[Determination of 14 paralytic shellfish toxins in plasma and urine by ultra-high performance liquid chromatography-tandem mass spectrometry].

The detection of paralytic shellfish toxins in human biological matrices is important for the diagnosis and treatment of food poisoning caused by them. An ultra-high performance liquid chromatography-tandem mass spectrometry (UHPLC-MS/MS) method was established for the determination of 14 paralytic shellfish toxins in plasma and urine. The effect of solid phase extraction (SPE) cartridges was also investigated and the pretreatment and chromatographic conditions were optimized. Under these optimal conditions, 0.2 mL water, 0.4 mL methanol, and 0.6 mL acetonitrile were successively added to plasma and urine samples for extraction. The supernatants from plasma extraction were subjected to an UHPLC-MS/MS analysis, whereas the supernatants from urine extraction were further purified using polyamide (PA) SPE cartridges and then analyzed by UHPLC-MS/MS. Chromatographic separation was conducted on a Poroshell 120 HILIC-Z column (100 mm×2.1 mm, 2.7 µm) with a flow rate of 0.5 mL/min. The mobile phase was 0.1% (v/v) formic acid aqueous solution containing 5 mmoL/L ammonium formate and acetonitrile containing 0.1% (v/v) formic acid. The analytes were detected in the multiple reaction monitoring (MRM) mode after being ionized by an electrospray ion (ESI) in positive and negative modes. Quantitation of the target compounds was performed using the external standard method. Under the optimal conditions, the method showed good linearity in the range of 0.24-84.06 µg/L, with correlation coefficients greater than 0.995. The limits of quantification (LOQs) for the plasma and urine samples were 1.68-12.04 ng/mL and 4.80-34.4 ng/mL, respectively. The average recoveries for all the compounds were 70.4%-123.4% at spiked levels of 1, 2, and 10 times the LOQs, the intra-day precisions were 2.3%-19.1% and the inter-day precisions were 5.0%-16.0%. The established method was used to determine the target compounds in the plasma and urine from mice intraperitoneally injected with 14 shellfish toxins. All 14 toxins were detected in the 20 urine and 20 plasma samples, with contents of 19.40-55.60 µg/L and 8.75-13.86 µg/L, respectively.

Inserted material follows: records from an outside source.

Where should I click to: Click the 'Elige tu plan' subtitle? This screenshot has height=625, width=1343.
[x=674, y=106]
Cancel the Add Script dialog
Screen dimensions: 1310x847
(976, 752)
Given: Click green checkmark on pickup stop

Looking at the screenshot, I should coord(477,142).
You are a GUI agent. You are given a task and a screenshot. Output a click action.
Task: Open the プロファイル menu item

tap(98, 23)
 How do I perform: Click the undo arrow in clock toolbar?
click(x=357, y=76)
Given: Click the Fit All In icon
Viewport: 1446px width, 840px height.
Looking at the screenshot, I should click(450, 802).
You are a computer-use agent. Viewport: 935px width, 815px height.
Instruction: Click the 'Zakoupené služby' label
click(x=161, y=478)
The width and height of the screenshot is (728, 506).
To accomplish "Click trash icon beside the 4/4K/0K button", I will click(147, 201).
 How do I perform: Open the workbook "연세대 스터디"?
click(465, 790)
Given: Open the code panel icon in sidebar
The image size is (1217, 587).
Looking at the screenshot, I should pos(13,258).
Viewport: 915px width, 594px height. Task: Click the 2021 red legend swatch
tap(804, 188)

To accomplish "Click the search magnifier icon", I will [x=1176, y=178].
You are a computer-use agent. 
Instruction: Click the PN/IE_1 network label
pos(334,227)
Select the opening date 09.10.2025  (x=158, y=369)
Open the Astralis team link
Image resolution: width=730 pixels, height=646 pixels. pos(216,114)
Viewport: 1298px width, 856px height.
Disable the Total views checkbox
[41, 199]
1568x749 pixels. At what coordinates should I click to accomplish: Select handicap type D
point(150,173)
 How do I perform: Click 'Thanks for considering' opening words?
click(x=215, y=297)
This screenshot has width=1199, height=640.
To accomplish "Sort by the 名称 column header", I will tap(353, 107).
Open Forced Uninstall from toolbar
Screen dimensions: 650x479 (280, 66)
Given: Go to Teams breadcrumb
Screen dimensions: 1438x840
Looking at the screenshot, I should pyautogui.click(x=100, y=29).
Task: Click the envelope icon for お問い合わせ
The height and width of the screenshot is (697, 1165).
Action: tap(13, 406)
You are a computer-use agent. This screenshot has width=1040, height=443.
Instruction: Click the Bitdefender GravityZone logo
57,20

The method is simple, sensitive, and only requires a small amount of sample. Therefore, it is highly suitable for the rapid detection of paralytic shellfish toxins in plasma and urine.

[Simultaneous determination of 12 lipophilic shellfish toxins in plasma and urine by ultra-high performance liquid chromatography-tandem mass spectrometry].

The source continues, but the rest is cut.